Increased plasma levels of the inflammatory cytokine IL-6, the acute-phase protein CRP, and D-dimer products of fibrinolysis are known to predict CVD risk in HIV-1–uninfected populations³⁴  and were also predictive of all-cause and cardiovascular-related mortality in HIV-1–infected patients in the SMART study.²  As expected, plasma levels of IL-6 (supplemental Figure 1A, available on the Blood Web site; see the Supplemental Materials link at the top of the online article) and D-dimers (supplemental Figure 1B) were significantly higher in both HIV-1–infected patient populations than among healthy controls. CRP levels were increased only in the uncontrolled viremia population and not in the controlled viremia patients compared with levels in controls (supplemental Figure 1C). The proportion of intermediate monocytes in HIV-1–infected patients was correlated with plasma levels of D-dimers (r = 0.369, P = .005) and CRP (r = 0.283, P = .033).
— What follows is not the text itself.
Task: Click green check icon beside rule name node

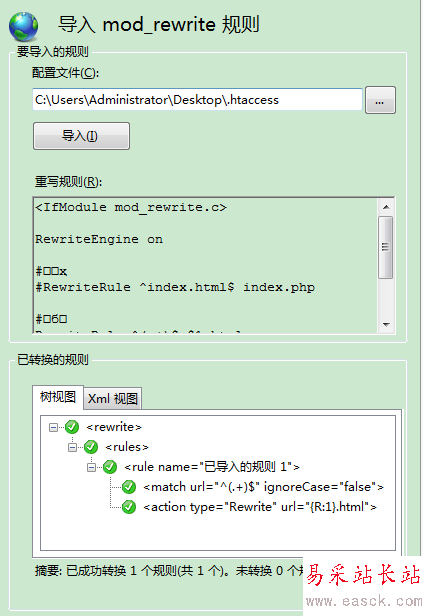Action: click(110, 467)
Plasma IL-6 levels were correlated with both the proportion of CD14⁺⁺CD16⁺ monocytes (r = 0.294, P = .026) and the proportion of CD14⁺CD16⁺⁺ monocytes (r = 0.268, P = .043) in HIV-1–infected patients.
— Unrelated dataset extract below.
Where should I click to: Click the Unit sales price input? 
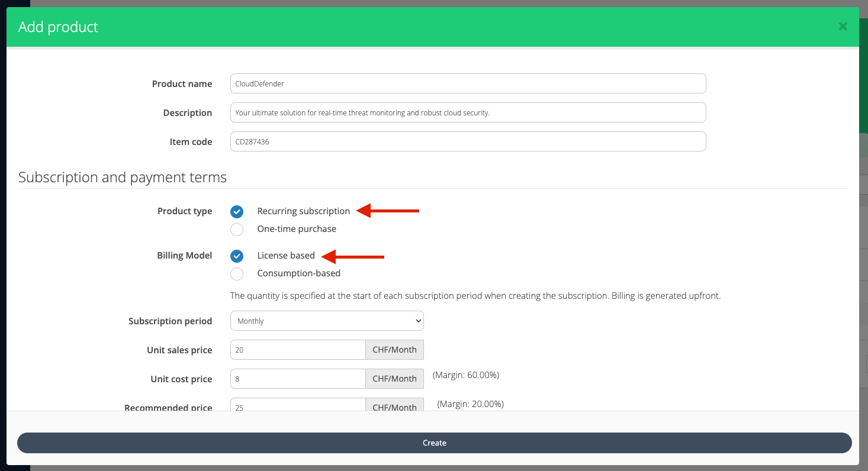[x=298, y=350]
We also measured levels of sCD14, an LPS coreceptor shed from monocytes on activation,^35,36  because these levels also predict mortality in HIV-1 infection.³  Levels of sCD14 were significantly higher in both patient populations than in controls (P < .0001, supplemental Figure 1D). Plasma levels of D-dimers and sCD14 were directly correlated in the HIV-1–infected population (r = 0.304, P = .021), again suggesting a link between monocyte activation and coagulation in HIV-1 infection.
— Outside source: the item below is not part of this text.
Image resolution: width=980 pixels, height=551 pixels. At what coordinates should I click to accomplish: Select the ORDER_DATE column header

Microbial translocation has been linked to inflammation and immune activation in HIV-1 disease.^37,38  Because classic and intermediate monocyte subsets produce high levels of IL-8, IL-6, and IL-10 in response to LPS exposure,²²  we assessed the relationship between plasma LPS levels and monocyte activation. Plasma levels of LPS were significantly increased in both the controlled viremia (median = 81.6 pg/mL, IQR = 61.8-96.1 pg/mL) and uncontrolled viremia patients (median = 87.2 pg/mL, IQR = 65.1-117.4 pg/mL) compared with levels of LPS in the plasma of controls (median = 38.1 pg/mL, IQR = 20.3-62.4 pg/mL, P < .0001 for both comparisons, Figure 3A). We found a strong correlation between plasma LPS levels and CD8⁺ T-cell activation (r = 0.393, P = .004) in the HIV-1–infected population, which is consistent with a previous study.³⁷  Levels of plasma LPS were not significantly correlated with proportions of CD14⁺⁺CD16⁺ monocytes in the entire HIV-1–infected patient population (r = 0.216, P = .106, Figure 3B). However, in patients with controlled viremia, there was a significant correlation between plasma LPS levels and the proportion of intermediate monocytes (r = 0.336, P = .037, Figure 3C), but this correlation was not seen in patients with uncontrolled viremia (r = 0.005, P = .984, Figure 3D), suggesting that in patients with controlled viremia, systemic translocation of microbial products may drive intermediate monocyte expansion, whereas in subjects with sustained HIV-1 replication, other factors such as HIV-1 itself contribute more to this phenotype.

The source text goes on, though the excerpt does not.